中国日报网 2021-07-13 14:35


Reader question:

Please explain this sentence: “But, less than four months later, everything came unstuck.” Unstuck?

My comments:

Yeah, unstuck, literally meaning loose, fractured, broken, falling apart.

Instead of being a cohesive whole.

Apparently, four months prior, everything was fine. Then things began to go wrong. People stopped sticking to each other perhaps. Relationships began collapsing. Everything started to fall apart.

Things “coming or getting unstuck” is an idiom meaning that they are beginning to collapse, fall apart and fail. A big box of chocolates, for example, may come unstuck literally when the tape to hold the box breaks, resulting in chocolate pieces dropping onto the floor.

If we liken that “everything” in our example to a paper house, a house made out of playing cards, for example, you’d get another idea of what it feels like to see it come unstuck literally.

We build the paper house by stacking cards up, one stack on top of another. As we build the house higher and higher, it begins to wobble due to its own weight. After all, a paper house is not going to be as strong as a house built with brick and mortar.

Eventually, in short, the paper house comes unstuck at some weak point and the house crumbles – the whole thing collapses, leaving a heap of mess on the floor.

As and idiom and figuratively speaking, if we say something begin to come unstuck, we mean to say they are failing or experiencing some kind of difficulty.

In other words, something is going wrong.

And, without further ado, here are media examples of things coming unstuck:

1. It was a tale of twin disasters: Pat Olson narrowly avoided one, only to lose his life in the second, just a few days later.

Mr Olson, a decorated World War II pilot, was working as a palaeontologist for the DSIR in Wellington on the eve of the Queen's visit to New Zealand in December 1953.

He was also a part-time member of the Territorial Air Force and was selected to be one of four pilots to fly over the Royal Yacht Gothic as the new Queen and Prince Philip sailed into Auckland just before Christmas.

The four were scheduled to fly from Wellington to Whenuapai on December 22, but Mr Olson stood down at the last minute after learning that his mother, Margaret, had been taken ill in Rotorua.

Of the four pilots who flew north, just two made it to Auckland. The Mustangs flown by Maxwell Stevens and Richard Westrupp crashed in bad weather off the north Taranaki coast, killing both pilots.

Two days after the crashes, Mr Olson was granted permission to fly a Territorial Air Force plane to Rotorua, where he intended to join his parents, wife Joan, son Jim and daughter Mary for Christmas Day.

While refuelling at Ohakea, he was told the plane was needed for the search for Mr Westrupp’s Mustang, which was still missing.

So he made the fateful decision to catch the Auckland train as far as Waikato and then drive to Rotorua. It was the train that crashed at Tangiwai on Christmas Eve, killing 151 people.

In Rotorua, Joan Olson had no idea her husband had decided to board the train.

“I knew Pat was missing but I did not know he was on the train when we heard news of the disaster over the radio,” she says, speaking publicly about the train crash for the first time in 60 years.

● Objective 1
In the idiom column, what does it say a paper house is not as strong as?
● Objective 2
Translate this sentence from the idiom column into Spanish: "We build the paper house by stacking cards up, one stack on top of another."
The listing after this is separate from the idiom column.

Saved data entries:
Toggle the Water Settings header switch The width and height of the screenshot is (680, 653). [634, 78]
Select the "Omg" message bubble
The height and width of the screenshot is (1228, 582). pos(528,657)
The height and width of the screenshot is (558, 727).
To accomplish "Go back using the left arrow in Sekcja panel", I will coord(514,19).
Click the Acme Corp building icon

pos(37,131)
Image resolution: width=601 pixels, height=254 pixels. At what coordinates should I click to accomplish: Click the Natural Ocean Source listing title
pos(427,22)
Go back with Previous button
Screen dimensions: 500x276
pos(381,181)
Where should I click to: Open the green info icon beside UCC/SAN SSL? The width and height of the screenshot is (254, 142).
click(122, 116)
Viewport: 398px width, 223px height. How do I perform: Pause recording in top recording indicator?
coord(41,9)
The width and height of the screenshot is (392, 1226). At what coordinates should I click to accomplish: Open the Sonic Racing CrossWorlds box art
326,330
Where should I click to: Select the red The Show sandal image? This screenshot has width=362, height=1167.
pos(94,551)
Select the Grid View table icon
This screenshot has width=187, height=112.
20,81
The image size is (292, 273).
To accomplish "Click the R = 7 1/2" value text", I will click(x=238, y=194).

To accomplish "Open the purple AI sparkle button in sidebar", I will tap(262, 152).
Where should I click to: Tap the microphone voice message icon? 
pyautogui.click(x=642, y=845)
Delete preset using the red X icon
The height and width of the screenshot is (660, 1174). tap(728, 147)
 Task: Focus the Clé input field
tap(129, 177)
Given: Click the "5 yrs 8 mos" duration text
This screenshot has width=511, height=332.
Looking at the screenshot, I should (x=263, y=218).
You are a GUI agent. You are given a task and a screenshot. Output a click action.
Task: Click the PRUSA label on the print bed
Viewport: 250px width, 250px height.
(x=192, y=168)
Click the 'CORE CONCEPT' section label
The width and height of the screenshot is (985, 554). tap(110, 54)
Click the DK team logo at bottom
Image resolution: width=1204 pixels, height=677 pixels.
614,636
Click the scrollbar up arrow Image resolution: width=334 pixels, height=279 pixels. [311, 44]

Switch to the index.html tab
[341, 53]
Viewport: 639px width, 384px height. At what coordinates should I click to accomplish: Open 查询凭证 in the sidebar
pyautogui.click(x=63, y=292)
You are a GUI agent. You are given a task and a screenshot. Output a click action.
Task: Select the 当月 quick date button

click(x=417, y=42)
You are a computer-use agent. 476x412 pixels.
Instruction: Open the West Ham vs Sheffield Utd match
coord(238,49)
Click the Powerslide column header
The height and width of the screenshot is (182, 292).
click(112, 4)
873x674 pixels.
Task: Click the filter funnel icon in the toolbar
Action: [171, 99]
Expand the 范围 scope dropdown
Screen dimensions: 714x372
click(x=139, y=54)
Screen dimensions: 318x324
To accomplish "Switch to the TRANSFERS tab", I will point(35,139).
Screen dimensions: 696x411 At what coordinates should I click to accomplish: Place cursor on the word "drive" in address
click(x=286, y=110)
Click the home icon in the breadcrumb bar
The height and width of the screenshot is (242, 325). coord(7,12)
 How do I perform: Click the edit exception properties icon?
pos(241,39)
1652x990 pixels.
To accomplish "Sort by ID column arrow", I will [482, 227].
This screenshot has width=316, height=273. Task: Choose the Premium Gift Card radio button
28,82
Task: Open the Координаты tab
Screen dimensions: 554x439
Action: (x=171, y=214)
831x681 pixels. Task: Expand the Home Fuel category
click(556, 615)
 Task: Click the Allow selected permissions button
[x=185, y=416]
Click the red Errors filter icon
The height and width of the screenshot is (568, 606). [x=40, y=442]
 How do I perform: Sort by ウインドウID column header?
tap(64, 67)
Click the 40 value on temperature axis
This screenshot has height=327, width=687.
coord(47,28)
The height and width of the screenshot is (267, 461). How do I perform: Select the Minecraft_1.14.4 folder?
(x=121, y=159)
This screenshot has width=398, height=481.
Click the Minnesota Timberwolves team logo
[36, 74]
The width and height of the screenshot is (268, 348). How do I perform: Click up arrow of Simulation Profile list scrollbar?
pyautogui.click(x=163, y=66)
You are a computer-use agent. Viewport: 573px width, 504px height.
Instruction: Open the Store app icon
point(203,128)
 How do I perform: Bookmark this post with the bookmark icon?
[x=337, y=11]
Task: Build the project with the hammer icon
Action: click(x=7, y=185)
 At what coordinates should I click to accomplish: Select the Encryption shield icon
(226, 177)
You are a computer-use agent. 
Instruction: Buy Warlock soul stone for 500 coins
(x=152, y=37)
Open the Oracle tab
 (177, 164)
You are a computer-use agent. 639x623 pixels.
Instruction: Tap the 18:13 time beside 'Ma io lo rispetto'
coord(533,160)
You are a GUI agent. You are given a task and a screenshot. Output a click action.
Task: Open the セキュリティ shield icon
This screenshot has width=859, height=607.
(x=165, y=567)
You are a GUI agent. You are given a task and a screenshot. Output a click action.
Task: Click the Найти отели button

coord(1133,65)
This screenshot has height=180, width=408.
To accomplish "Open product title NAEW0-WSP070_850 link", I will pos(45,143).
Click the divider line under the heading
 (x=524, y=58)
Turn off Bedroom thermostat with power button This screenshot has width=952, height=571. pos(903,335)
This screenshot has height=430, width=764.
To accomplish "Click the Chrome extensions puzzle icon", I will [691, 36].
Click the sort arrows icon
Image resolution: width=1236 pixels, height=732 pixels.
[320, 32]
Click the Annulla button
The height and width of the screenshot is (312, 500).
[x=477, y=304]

● Correct answer 1
A house built with brick and mortar.

● Correct answer 2
Construimos la casa de papel apilando cartas, una pila encima de otra.